Бернхард Вайс все еще лежал на полу «Ауди». В руке у него был вальтер, и Вайс едва не пристрелил меня, когда я запрыгнул на водительское сиденье. Двигатель по-прежнему работал, и я без долгих объяснений врубил заднюю передачу и помчал обратно к шоссе, пока в машину не бросили гранату или кто-нибудь еще не начал стрелять.
Придерживая шляпу, Вайс уставился на тело человека, который только что пытался его убить.
— Мне нравится ваш автомобиль, — произнес я, пытаясь поднять ему настроение.
— Бога ради, Берни, забудь о машине. Он собирался убить меня.
— Он убил бы нас обоих. Пришлось бы. Чтобы не оставлять свидетелей. Нам повезло.
— Полагаю, это никак не связано с Верным Хэнком или «человеческой многоножкой». И никогда не было связано. Просто обман, чтобы заманить меня в ловушку.
— Должен сказать, что у меня были сомнения. Уж слишком хорошо звучало, чтобы оказаться правдой.
— Черт возьми, почему я этого не заметил? Что я за детектив, если не смог заметить?

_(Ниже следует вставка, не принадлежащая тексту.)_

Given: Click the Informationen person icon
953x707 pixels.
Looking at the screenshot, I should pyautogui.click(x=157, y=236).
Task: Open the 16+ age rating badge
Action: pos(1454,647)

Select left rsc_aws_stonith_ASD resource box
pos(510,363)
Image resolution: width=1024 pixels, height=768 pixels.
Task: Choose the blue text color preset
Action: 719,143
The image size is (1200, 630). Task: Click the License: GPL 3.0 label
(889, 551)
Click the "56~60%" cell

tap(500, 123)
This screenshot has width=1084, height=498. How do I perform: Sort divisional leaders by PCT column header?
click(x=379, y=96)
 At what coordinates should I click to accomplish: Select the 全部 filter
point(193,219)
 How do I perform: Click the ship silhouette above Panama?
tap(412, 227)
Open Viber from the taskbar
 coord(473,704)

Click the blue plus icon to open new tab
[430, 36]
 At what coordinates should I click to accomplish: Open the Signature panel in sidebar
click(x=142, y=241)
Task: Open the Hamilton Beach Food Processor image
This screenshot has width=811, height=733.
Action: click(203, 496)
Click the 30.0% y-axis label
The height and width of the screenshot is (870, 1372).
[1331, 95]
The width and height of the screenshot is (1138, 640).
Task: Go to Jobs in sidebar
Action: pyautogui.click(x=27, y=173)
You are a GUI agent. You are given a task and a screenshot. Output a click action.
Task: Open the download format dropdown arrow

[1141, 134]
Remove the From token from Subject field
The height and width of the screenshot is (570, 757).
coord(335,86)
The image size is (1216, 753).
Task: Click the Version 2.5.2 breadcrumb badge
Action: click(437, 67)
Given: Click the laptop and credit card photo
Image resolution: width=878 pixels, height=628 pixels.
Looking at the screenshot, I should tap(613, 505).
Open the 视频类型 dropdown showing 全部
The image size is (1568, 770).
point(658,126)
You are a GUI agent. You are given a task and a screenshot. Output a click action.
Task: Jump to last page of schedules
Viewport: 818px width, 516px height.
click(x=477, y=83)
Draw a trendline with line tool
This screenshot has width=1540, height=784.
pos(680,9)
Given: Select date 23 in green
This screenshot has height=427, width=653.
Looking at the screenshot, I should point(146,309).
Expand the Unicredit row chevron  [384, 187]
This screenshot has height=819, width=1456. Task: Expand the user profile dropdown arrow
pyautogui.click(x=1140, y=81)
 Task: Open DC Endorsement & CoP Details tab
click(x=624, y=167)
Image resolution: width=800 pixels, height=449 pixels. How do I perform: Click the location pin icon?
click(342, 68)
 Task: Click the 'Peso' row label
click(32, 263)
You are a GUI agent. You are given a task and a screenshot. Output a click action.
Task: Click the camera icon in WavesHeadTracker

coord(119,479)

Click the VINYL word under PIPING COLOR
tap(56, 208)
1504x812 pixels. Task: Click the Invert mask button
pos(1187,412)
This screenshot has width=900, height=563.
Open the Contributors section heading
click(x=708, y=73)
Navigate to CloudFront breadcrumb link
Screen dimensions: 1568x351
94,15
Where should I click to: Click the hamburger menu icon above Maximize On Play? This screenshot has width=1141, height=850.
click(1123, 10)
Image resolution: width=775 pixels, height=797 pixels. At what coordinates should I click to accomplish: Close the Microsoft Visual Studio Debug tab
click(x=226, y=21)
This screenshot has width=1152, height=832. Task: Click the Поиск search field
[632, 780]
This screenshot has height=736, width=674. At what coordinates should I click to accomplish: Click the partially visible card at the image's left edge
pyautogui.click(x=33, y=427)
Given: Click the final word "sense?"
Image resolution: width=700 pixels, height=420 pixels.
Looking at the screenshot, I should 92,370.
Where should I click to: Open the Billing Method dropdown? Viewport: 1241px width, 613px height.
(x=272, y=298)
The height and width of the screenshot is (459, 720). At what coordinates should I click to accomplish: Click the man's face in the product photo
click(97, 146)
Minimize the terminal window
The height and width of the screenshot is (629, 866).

— Я думаю, так и происходит, когда публикуешь статью в газете. Один из читателей решил вас покритиковать.
— Это лишь одна из возможных точек зрения.
— Но с письмом в редакцию не сравнить.
В конце гравийной дороги я развернул «Ауди» и направил машину на юго-восток, как можно быстрее удаляясь от места происшествия. Вайс развернулся на пассажирском сиденье и ткнул пальцем в заднее стекло.
— А с ним что?
— С кем?
— Со стрелком, разумеется. Он, возможно, еще жив.
Я не ответил.
— Он еще жив?
— От всей души надеюсь, что нет.
— То есть?
— Он мертв, шеф. Я позаботился. Но сейчас это вряд ли нас касается. У него могут быть напарники. Эти трусы обычно так и действуют. Именно так они убили Ратенау. И Эрцбергера. Вооруженными группами по двое. Не думаю, что вы будете в безопасности, пока мы не вернемся на «Алекс».
Я нажал на педаль газа, надеясь, что скорость заставит Вайса замолчать. Но этого не произошло.
— Мы не можем просто оставить его там.
— Разве? Он бы нас оставил.
— Но мы не такие.
— Нет?
— Мы из полиции, а значит, должны остановиться и сообщить обо всем по телефону.
— Послушайте мой совет, не рассказывайте об этом никому, кроме своего автомеханика. Вы выбрали машину с левым рулем ради безопасности, по той же причине прислушайтесь ко мне и сделайте так, как я вам говорю.
— Это невозможно.
— Разве нет?
— Я глава Крипо, Берни. Заместитель президента полиции. И адвокат. Представитель судебной власти. Я не могу покинуть место преступления, даже если сам оказался предполагаемой жертвой. Это было бы неправильно. И уж точно незаконно.
— Об этом знаем только мы с вами, шеф. Почему не оставить все как есть?
— О чем ты говоришь, Берни? Ты прекрасно знаешь, что мы не можем поступить подобным образом.
— Послушайте, шеф, вы хотите попасть в вечерние газеты? Хотите, чтобы ваша жена и дочь узнали, что сегодня кто-то пытался вас убить? Хотите? Потому что именно это произойдет, как только мы обо всем сообщим. Вы больше не выйдете из дома без того, чтобы Лотта не волновалась за вас до самого вечера.
Вайс на миг задумался.
— Во всяком случае, тут ты прав, — сказал он наконец. — После того как на меня напал Отто Дилленбургер, дочка умоляла меня уволиться. Жена ничего не говорила, но я знаю, что она тоже согласна.